First creamy blossoms on the lane

Blackthorn or Prunus Spinosa displays the earliest blossoms of spring on the lane. They are scattered and delicate, brightening up the dark hedgerows.

Later in the year they provide sloes for sloe gin which is perfect at Christmas time.


Epicurus (Ἐπίκουρος, Epikouros, "ally, comrade"; 341 BCE – 270 BCE)

I never really knew where the term epicurean came from. So anyway it seems that it came from a Greek philosopher called Epicurus.

"His philosophy was to attain the happy, tranquil life, characterized by "atraxia", peace and freedom from fear, and "aponia", the absence of pain, and by living a self-sufficient life surrounded by friends. 

He taught that pleasure and pain are the measures of what is good and evil, that death is the end of the body and the soul and should therefore not be feared, that the gods do not reward or punish humans, that the universe is infinite and eternal, and that events in the world are ultimately based on the motions and interactions of atoms moving in empty space." (Wikipedia)

Hey I thought I was an Agnostic but I think I am an Epicurean!

Epicurus' school, was based in the garden of his house and called....... "The Garden"..... anyone identify with that? He insisted that nothing should be believed, except that which was tested through direct observation and logical deduction.
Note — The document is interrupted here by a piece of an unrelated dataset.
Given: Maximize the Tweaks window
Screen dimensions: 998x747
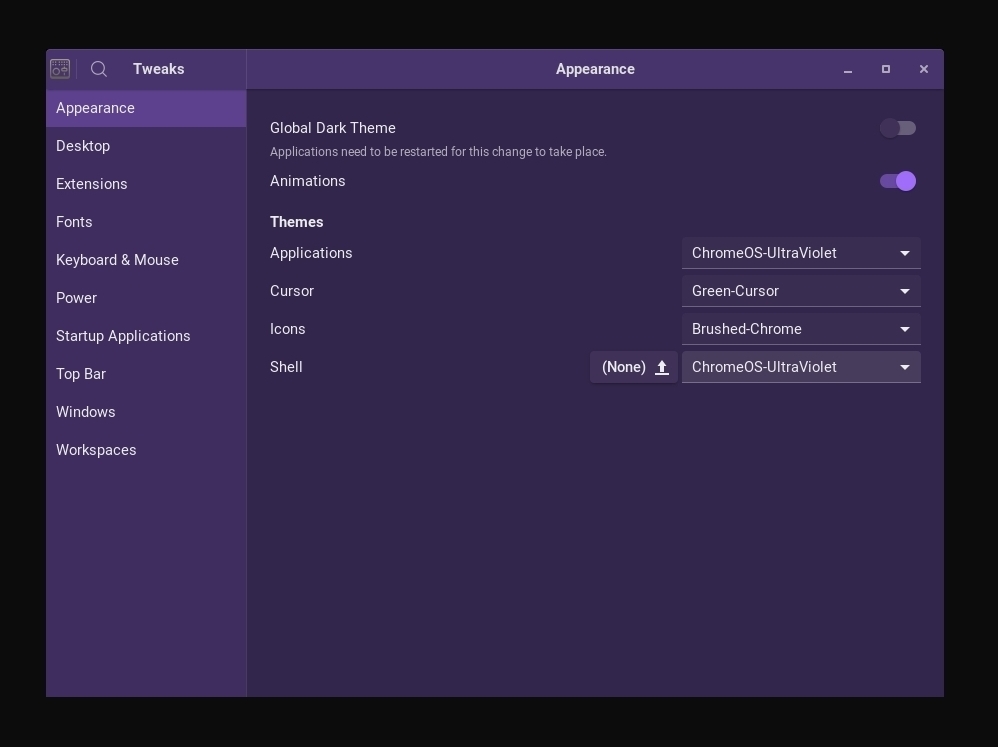Looking at the screenshot, I should pos(886,69).
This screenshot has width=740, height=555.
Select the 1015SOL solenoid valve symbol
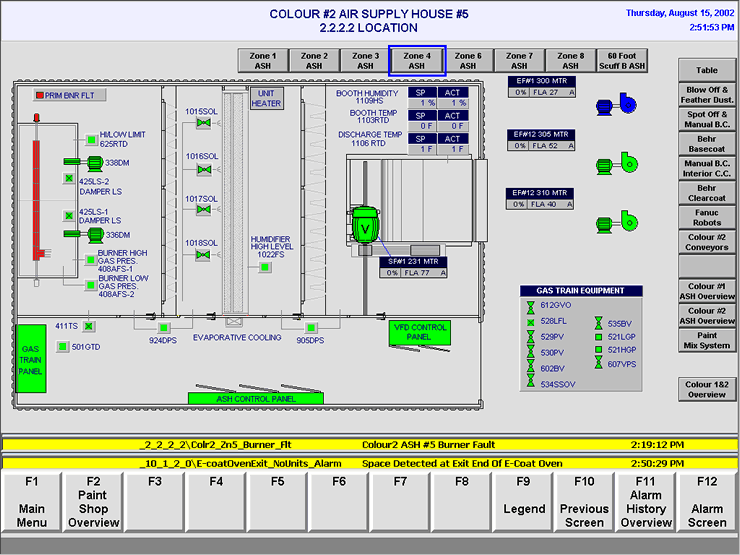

Many of his ideas about nature and physics influenced important scientific concepts of our time. He didn't over do it either but was a vegetarian and lived a simple but abundant life.....
Excellent! By the way the photos was taken in the visitor's cafe at Christian Dior's home in France. Perfectly epicurean I'd say!


As lovely as a field of lavender

There I was moaning about the state of the garden....... I had spent the afternoon digging out that awful rooty, strong grass which had taken over the flower beds.......again. (It's true, I give most of my attention to the flowers, just can't resist them......)

Anyway, Paddy was planting a few trees nearby and he said to me "Go down and look under the green netting there's a surprise there."  Well! The beauty of the Purple Sprouting Broccoli which was in full flower under the netting took my breath away. It had been doing nothing all winter, and I suppose I am very ignorant, but I didn't have a clue when to expect the crop.

This patch is as lovely as a field of lavender in Provence, and even better we are having it for tea with the left over mushroom risotto from last night.